His home was appraised $14,000 more than the previouis year meaning his property taxes raised a few hundred dollars.

"How they can assume that the property can increase 33 percent or $14,000, is just hard to fathum where they are getting their numbers from," Cruse said.

He isn't the only one, every person in his mobile home park in Donna saw large increases in their property value.

We went to the Hidalgo County appraisal district to find out why.

"I would say it's been about ten years or more since we changed the mobile home rates," Jorge Gonzalez, real estate supervisor at the Hidalgo County Appraisal District, said.

Gonzalez said the district needed to raise tax rates to state within state law.

"We actually have to be as close to market value to 100 percent," Gonzalez said.

Meaning mobile homes in the Valley were appraised much lower than the current market value and that's why rates were drastically increased.

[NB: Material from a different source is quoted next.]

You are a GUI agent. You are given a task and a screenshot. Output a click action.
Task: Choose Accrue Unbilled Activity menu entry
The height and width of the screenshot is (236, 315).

"I have some (cases) where a house was appraised at $20,000 and come to find out it TMs $40,000," he said.

Cruse bought his home for $22,000 but now it's appraised at $40,000.

"It's just hard to explain," Cruse said.

Cruse said the incrase in property taxes has many Winter Texans questioning whether owning a mobile home in Hidalgo County is worth the extra expense.

There is a way to dispute an appraisal rate by filing out a notice of protest.

It can be found online at

Deadline is June 2nd.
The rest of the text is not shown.